第二条 この条例において「中小企業者」とは、おおむね中小企業基本法(昭和三十八年法律第百五十四号)第二条第一項各号に掲げる者であって、県内に事務所又は事業所を有するものをいう。

(基本理念)

第三条 中小企業の振興は、中小企業者の自主的な努力と創意工夫を尊重して推進されなければならない。

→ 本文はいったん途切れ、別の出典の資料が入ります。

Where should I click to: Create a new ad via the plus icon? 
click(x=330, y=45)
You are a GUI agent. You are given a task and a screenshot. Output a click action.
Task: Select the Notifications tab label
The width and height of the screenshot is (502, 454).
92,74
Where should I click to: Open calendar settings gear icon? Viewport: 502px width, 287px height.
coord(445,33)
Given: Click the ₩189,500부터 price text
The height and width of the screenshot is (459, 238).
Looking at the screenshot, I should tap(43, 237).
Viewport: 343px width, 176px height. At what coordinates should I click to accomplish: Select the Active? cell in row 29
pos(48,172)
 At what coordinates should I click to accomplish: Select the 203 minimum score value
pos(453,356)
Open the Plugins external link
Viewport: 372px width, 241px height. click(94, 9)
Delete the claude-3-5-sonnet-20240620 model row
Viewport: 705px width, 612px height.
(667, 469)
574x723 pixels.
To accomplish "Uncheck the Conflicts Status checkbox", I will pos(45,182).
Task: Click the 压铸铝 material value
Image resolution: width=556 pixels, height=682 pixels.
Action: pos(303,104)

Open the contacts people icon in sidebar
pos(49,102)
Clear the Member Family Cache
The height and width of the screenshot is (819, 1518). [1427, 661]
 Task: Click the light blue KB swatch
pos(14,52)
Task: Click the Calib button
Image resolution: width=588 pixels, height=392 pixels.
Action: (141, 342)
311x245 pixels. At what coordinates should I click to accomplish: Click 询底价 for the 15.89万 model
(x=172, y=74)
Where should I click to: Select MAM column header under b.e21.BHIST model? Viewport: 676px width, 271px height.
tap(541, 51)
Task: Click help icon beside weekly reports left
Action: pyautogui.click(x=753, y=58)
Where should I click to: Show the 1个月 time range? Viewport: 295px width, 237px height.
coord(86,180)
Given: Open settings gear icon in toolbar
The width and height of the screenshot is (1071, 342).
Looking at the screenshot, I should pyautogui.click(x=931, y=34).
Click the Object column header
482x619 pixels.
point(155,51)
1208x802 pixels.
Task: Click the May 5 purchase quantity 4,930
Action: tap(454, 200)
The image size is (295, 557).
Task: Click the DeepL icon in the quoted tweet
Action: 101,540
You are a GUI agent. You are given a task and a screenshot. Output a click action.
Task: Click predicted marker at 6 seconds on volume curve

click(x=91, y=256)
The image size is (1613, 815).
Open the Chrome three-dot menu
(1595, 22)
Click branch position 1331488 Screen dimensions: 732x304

2 中小企業の振興は、豊富な人材、多様な技術、豊かな自然その他の県内各地域が有する資源の持続的な活用を図ることにより推進されなければならない。

(県の責務)

第四条 県は、前条に定める中小企業の振興についての基本理念(以下「基本理念」という。)にのっとり、中小企業の振興に関する総合的かつ戦略的な施策を策定し、及びこれを実施するものとする。

2 県は、中小企業の振興に関する施策を実施するに当たっては、国、他の地方公共団体、大学等、金融機関、中小企業に関する団体その他の関係機関との連携に努めるものとする。

3 県は、工事の発注、物品及び役務の調達等に当たっては、予算の適切な執行に留意しつつ、中小企業者の受注の機会の増大に努めるものとする。

(中小企業者の努力)

第五条 中小企業者は、基本理念にのっとり、経済的社会的環境の変化に対応して、自主的にその経営の向上に努めなければならない。

2 中小企業者は、雇用の促進、その事業活動を担う人材の育成、福利厚生の充実その他雇用環境の整備に努めなければならない。

3 中小企業者は、その事業活動を通じて、地域社会への貢献に努めなければならない。

(県民の理解及び協力)

第六条 県民は、中小企業の振興が本県の経済の健全な発展、本県における雇用の場の創出及び県民生活の安定向上に寄与することを理解するとともに、県が実施する中小企業の振興に関する施策に協力するよう努めなければならない。

(基本方針)

第七条 県は、次に掲げる基本方針に基づき、中小企業の振興に関する施策を実施するものとする。

 中小企業の事業活動を担う人材の育成及び確保を図ること。

 中小企業の経営基盤の強化を図ること。

 効果的な融資制度の充実等により中小企業に対する資金の供給の円滑化を図ること。

 中小企業の創業及び新たな事業の創出の促進を図ること。

 中小企業が行う技術開発、新製品の開発及び新たな事業の分野への進出の推進を図ること。

 中小企業の受注の能力の向上及び受注の機会の増大を図ること。

 中小企業の販路の開拓の推進を図ること。

 中小企業の国際的視点に立った事業展開の推進を図ること。

(市町村への支援)

第八条 県は、市町村が中小企業の振興に関する施策を実施する場合には、必要な助言及び協力その他の支援措置を講ずるものとする。

(財政上の措置)

第九条 県は、中小企業の振興に関する施策を推進するために必要な財政上の措置を講ずるよう努めるものとする。

(年次報告)

第十条 知事は、毎年、議会に、第七条に定める基本方針に基づいて実施した施策のうち主なものに関する報告を提出しなければならない。

附 則

この条例は、公布の日から施行する。ただし、第十条の規定は、平成二十年四月一日から施行する。